TASK TO COMPLETE: Write the entries out again exactly; any picture among them gets left out.

SUPPLIED DATA:
= = = =
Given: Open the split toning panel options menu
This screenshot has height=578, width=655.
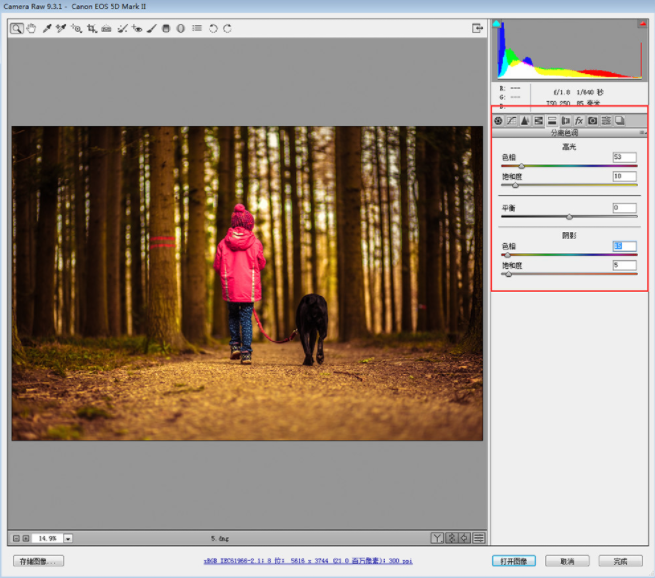Looking at the screenshot, I should coord(643,132).
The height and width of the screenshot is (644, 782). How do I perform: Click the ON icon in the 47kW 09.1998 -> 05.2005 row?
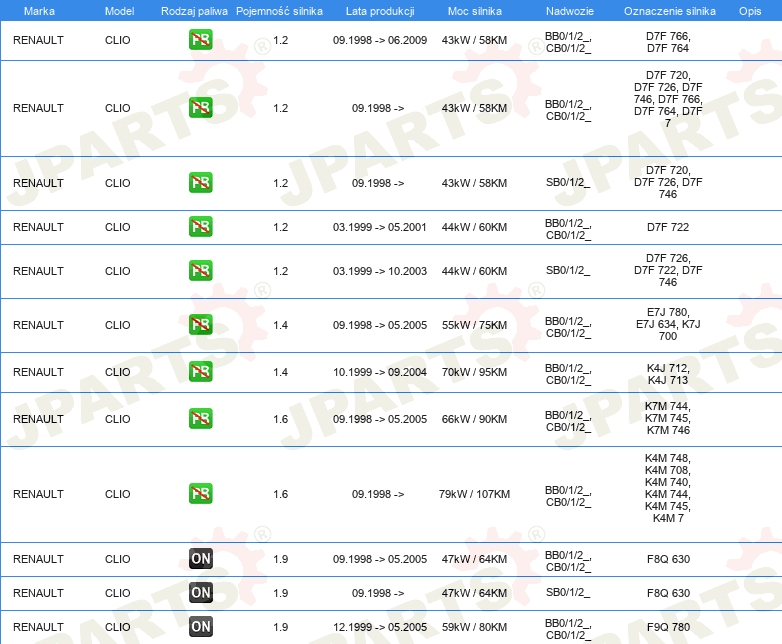(x=200, y=559)
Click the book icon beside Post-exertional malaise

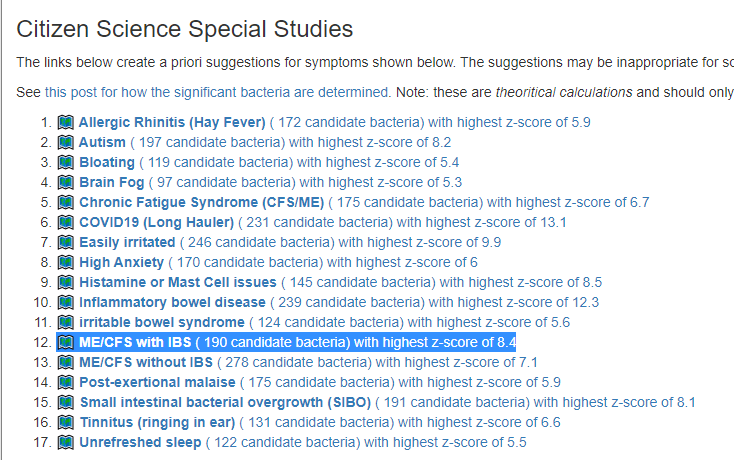click(67, 382)
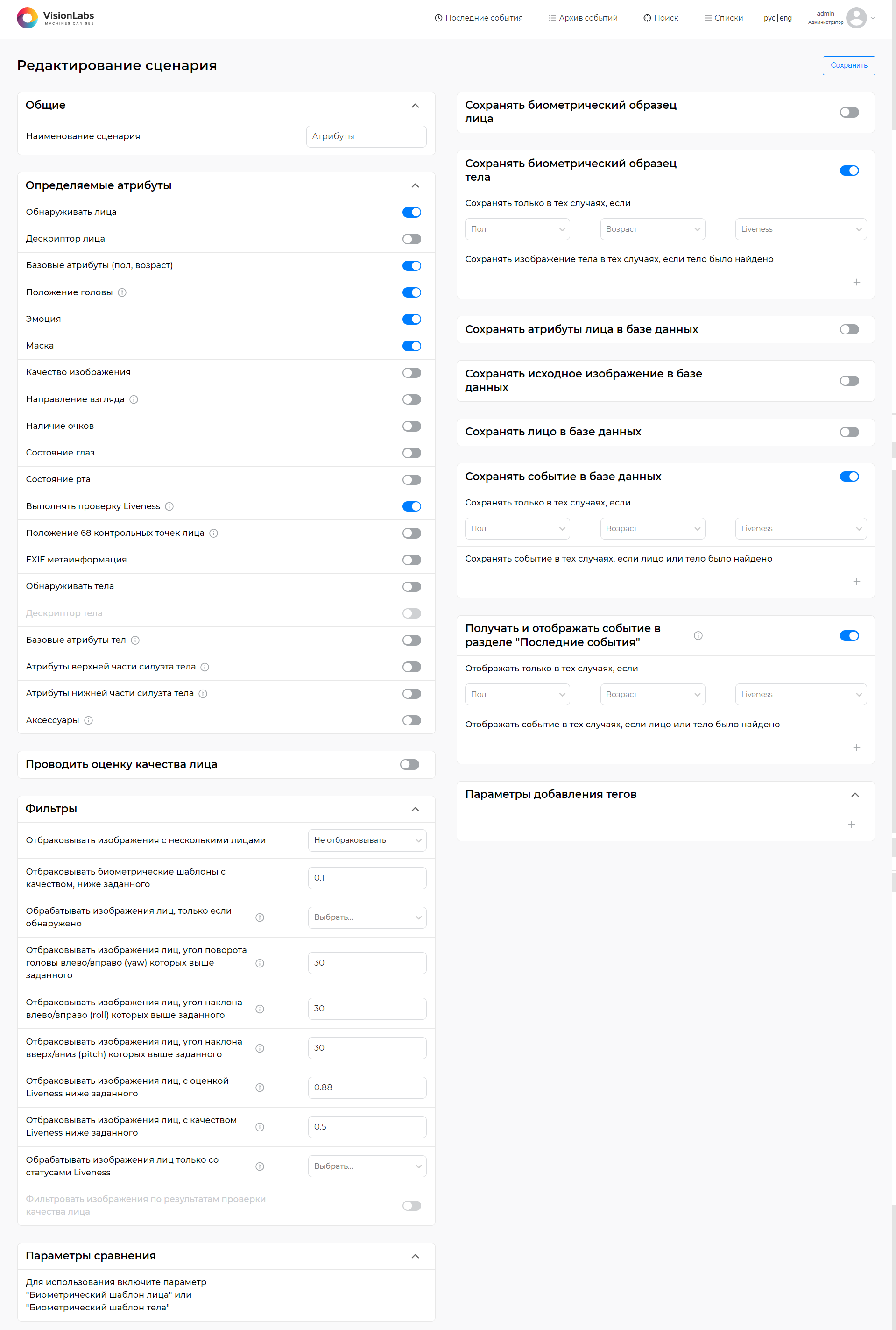Show info for Направление взгляда

tap(134, 399)
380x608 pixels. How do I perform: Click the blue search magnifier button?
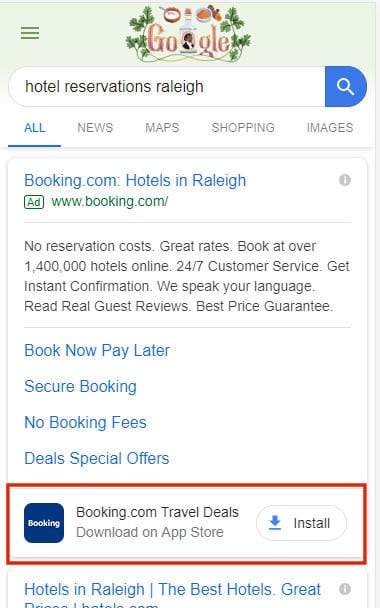(x=345, y=86)
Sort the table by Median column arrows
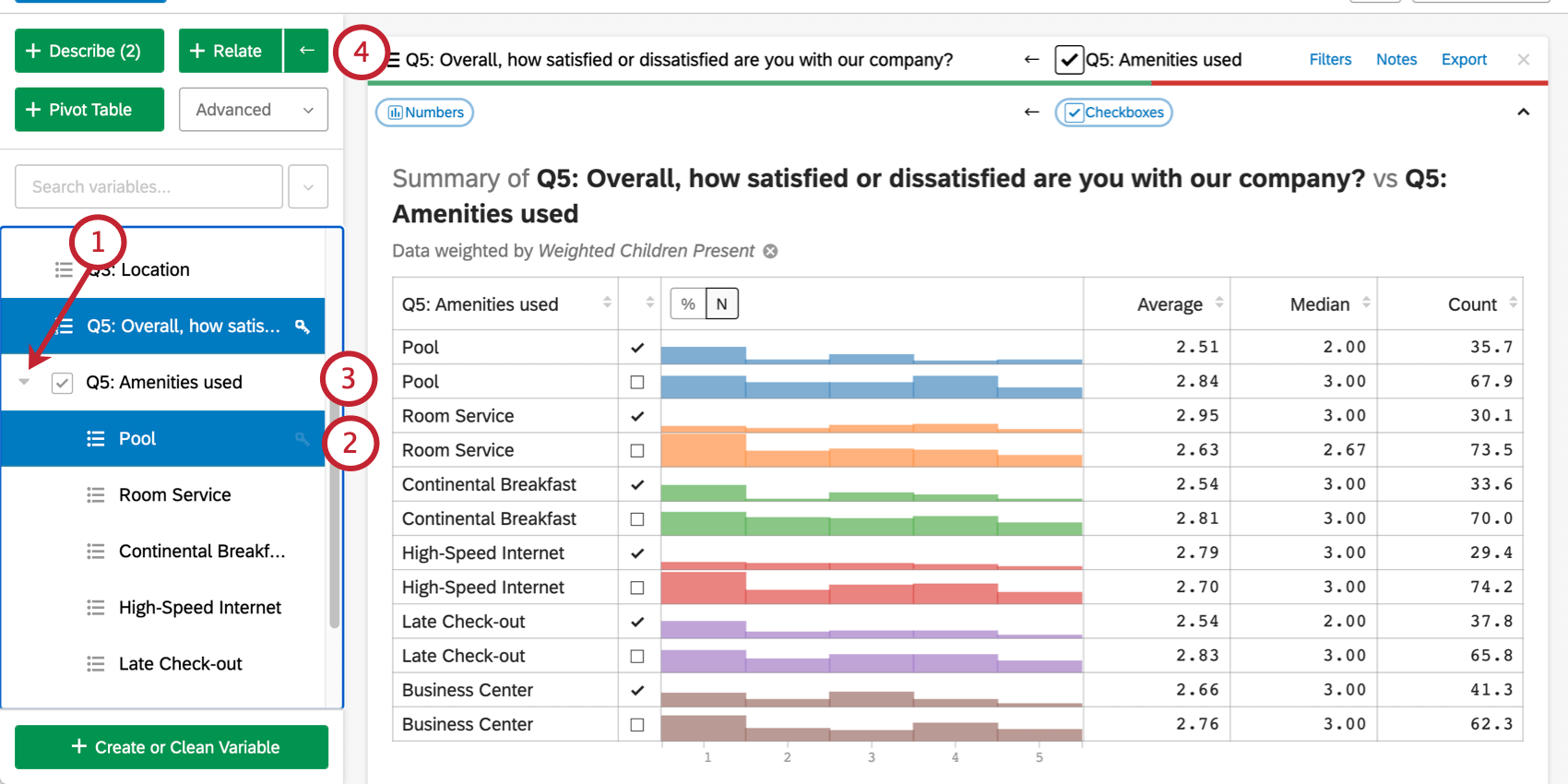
= = = =
EXERCISE SOLUTION:
Given: Open the split toning panel options menu
This screenshot has height=578, width=655.
Looking at the screenshot, I should coord(643,132).
The height and width of the screenshot is (644, 782). How do I perform: Click the ON icon in the 47kW 09.1998 -> 05.2005 row?
(x=200, y=559)
Click the book icon beside Post-exertional malaise

click(67, 382)
Show info for Направление взгляда

tap(134, 399)
380x608 pixels. How do I perform: Click the blue search magnifier button?
(x=345, y=86)
Sort the table by Median column arrows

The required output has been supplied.